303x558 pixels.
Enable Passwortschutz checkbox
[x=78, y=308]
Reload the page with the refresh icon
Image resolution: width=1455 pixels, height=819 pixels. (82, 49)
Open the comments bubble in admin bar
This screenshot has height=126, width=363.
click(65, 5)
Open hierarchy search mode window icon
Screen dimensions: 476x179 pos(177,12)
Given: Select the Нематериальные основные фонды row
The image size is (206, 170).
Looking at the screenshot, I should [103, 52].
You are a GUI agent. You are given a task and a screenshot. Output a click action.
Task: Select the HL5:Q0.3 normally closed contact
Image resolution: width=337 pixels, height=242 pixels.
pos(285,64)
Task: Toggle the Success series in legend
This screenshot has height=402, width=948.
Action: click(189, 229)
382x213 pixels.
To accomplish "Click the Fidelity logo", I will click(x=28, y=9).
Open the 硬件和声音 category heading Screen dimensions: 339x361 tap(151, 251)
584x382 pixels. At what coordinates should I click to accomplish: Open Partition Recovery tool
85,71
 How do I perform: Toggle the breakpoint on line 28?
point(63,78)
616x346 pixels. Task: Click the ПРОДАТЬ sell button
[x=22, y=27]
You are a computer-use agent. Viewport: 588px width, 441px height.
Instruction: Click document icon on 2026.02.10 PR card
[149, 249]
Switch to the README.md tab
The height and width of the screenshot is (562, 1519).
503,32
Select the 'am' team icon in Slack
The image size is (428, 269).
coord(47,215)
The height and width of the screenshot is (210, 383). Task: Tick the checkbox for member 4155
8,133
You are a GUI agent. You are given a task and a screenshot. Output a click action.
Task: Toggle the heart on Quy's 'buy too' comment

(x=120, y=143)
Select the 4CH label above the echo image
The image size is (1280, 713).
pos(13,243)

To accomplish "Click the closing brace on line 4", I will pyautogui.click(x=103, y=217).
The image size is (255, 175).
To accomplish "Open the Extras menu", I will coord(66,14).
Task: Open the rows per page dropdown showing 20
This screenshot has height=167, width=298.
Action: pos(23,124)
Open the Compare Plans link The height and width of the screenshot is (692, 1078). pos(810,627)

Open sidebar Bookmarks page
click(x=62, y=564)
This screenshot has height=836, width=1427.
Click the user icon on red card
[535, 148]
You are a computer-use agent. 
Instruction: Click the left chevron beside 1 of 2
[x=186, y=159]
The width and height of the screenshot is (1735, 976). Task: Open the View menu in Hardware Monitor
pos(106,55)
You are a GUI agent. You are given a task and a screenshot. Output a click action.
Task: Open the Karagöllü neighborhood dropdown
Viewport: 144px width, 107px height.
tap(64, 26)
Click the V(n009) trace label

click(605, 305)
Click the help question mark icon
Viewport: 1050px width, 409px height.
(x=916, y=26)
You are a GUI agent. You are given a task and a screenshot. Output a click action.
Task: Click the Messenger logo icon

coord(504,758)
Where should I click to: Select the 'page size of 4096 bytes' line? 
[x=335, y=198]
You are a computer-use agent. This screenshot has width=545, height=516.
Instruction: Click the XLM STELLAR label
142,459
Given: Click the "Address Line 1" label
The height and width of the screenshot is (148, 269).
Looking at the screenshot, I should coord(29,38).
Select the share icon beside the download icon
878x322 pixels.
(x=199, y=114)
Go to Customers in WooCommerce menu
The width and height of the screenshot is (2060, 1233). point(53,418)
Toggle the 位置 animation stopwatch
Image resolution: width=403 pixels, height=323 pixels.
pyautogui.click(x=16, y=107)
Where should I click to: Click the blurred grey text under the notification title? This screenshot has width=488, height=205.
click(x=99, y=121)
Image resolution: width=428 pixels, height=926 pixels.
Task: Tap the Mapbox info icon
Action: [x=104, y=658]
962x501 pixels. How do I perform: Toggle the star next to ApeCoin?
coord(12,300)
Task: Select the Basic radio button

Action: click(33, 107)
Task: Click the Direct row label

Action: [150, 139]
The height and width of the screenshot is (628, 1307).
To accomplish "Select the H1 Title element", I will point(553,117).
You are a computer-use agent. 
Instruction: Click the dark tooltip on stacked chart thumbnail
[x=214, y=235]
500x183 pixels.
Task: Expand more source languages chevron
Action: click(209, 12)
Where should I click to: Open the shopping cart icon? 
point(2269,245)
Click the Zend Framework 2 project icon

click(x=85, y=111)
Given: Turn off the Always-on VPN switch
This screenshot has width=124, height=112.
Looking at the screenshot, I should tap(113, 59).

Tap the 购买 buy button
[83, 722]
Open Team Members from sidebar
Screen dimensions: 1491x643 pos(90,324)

________________________________________

EXERCISE INSTRUCTIONS =>
Convert the items above into a numbered list, one line per entry, leaving out any blank lines.

SOLUTION FOR THIS TASK =>
1. 303x558 pixels.
2. Enable Passwortschutz checkbox
3. [x=78, y=308]
4. Reload the page with the refresh icon
5. Image resolution: width=1455 pixels, height=819 pixels. (82, 49)
6. Open the comments bubble in admin bar
7. This screenshot has height=126, width=363.
8. click(65, 5)
9. Open hierarchy search mode window icon
10. Screen dimensions: 476x179 pos(177,12)
11. Given: Select the Нематериальные основные фонды row
12. The image size is (206, 170).
13. Looking at the screenshot, I should [103, 52].
14. You are a GUI agent. You are given a task and a screenshot. Output a click action.
15. Task: Select the HL5:Q0.3 normally closed contact
16. Image resolution: width=337 pixels, height=242 pixels.
17. pos(285,64)
18. Task: Toggle the Success series in legend
19. This screenshot has height=402, width=948.
20. Action: click(189, 229)
21. 382x213 pixels.
22. To accomplish "Click the Fidelity logo", I will click(x=28, y=9).
23. Open the 硬件和声音 category heading Screen dimensions: 339x361 tap(151, 251)
24. 584x382 pixels. At what coordinates should I click to accomplish: Open Partition Recovery tool
25. 85,71
26.  How do I perform: Toggle the breakpoint on line 28?
27. point(63,78)
28. 616x346 pixels. Task: Click the ПРОДАТЬ sell button
29. [x=22, y=27]
30. You are a computer-use agent. Viewport: 588px width, 441px height.
31. Instruction: Click document icon on 2026.02.10 PR card
32. [149, 249]
33. Switch to the README.md tab
34. The height and width of the screenshot is (562, 1519).
35. 503,32
36. Select the 'am' team icon in Slack
37. The image size is (428, 269).
38. coord(47,215)
39. The height and width of the screenshot is (210, 383). Task: Tick the checkbox for member 4155
40. 8,133
41. You are a GUI agent. You are given a task and a screenshot. Output a click action.
42. Task: Toggle the heart on Quy's 'buy too' comment
43. (x=120, y=143)
44. Select the 4CH label above the echo image
45. The image size is (1280, 713).
46. pos(13,243)
47. To accomplish "Click the closing brace on line 4", I will pyautogui.click(x=103, y=217).
48. The image size is (255, 175).
49. To accomplish "Open the Extras menu", I will coord(66,14).
50. Task: Open the rows per page dropdown showing 20
51. This screenshot has height=167, width=298.
52. Action: pos(23,124)
53. Open the Compare Plans link The height and width of the screenshot is (692, 1078). pos(810,627)
54. Open sidebar Bookmarks page
55. click(x=62, y=564)
56. This screenshot has height=836, width=1427.
57. Click the user icon on red card
58. [535, 148]
59. You are a computer-use agent. 
60. Instruction: Click the left chevron beside 1 of 2
61. [x=186, y=159]
62. The width and height of the screenshot is (1735, 976). Task: Open the View menu in Hardware Monitor
63. pos(106,55)
64. You are a GUI agent. You are given a task and a screenshot. Output a click action.
65. Task: Open the Karagöllü neighborhood dropdown
66. Viewport: 144px width, 107px height.
67. tap(64, 26)
68. Click the V(n009) trace label
69. click(605, 305)
70. Click the help question mark icon
71. Viewport: 1050px width, 409px height.
72. (x=916, y=26)
73. You are a GUI agent. You are given a task and a screenshot. Output a click action.
74. Task: Click the Messenger logo icon
75. coord(504,758)
76. Where should I click to: Select the 'page size of 4096 bytes' line? 
77. [x=335, y=198]
78. You are a computer-use agent. This screenshot has width=545, height=516.
79. Instruction: Click the XLM STELLAR label
80. 142,459
81. Given: Click the "Address Line 1" label
82. The height and width of the screenshot is (148, 269).
83. Looking at the screenshot, I should coord(29,38).
84. Select the share icon beside the download icon
85. 878x322 pixels.
86. (x=199, y=114)
87. Go to Customers in WooCommerce menu
88. The width and height of the screenshot is (2060, 1233). point(53,418)
89. Toggle the 位置 animation stopwatch
90. Image resolution: width=403 pixels, height=323 pixels.
91. pyautogui.click(x=16, y=107)
92. Where should I click to: Click the blurred grey text under the notification title? This screenshot has width=488, height=205.
93. click(x=99, y=121)
94. Image resolution: width=428 pixels, height=926 pixels.
95. Task: Tap the Mapbox info icon
96. Action: [x=104, y=658]
97. 962x501 pixels. How do I perform: Toggle the star next to ApeCoin?
98. coord(12,300)
99. Task: Select the Basic radio button
100. Action: click(33, 107)
101. Task: Click the Direct row label
102. Action: [150, 139]
103. The height and width of the screenshot is (628, 1307).
104. To accomplish "Select the H1 Title element", I will point(553,117).
105. You are a computer-use agent. 
106. Instruction: Click the dark tooltip on stacked chart thumbnail
107. [x=214, y=235]
108. 500x183 pixels.
109. Task: Expand more source languages chevron
110. Action: click(209, 12)
111. Where should I click to: Open the shopping cart icon? 
112. point(2269,245)
113. Click the Zend Framework 2 project icon
114. click(x=85, y=111)
115. Given: Turn off the Always-on VPN switch
116. This screenshot has width=124, height=112.
117. Looking at the screenshot, I should tap(113, 59).
118. Tap the 购买 buy button
119. [83, 722]
120. Open Team Members from sidebar
121. Screen dimensions: 1491x643 pos(90,324)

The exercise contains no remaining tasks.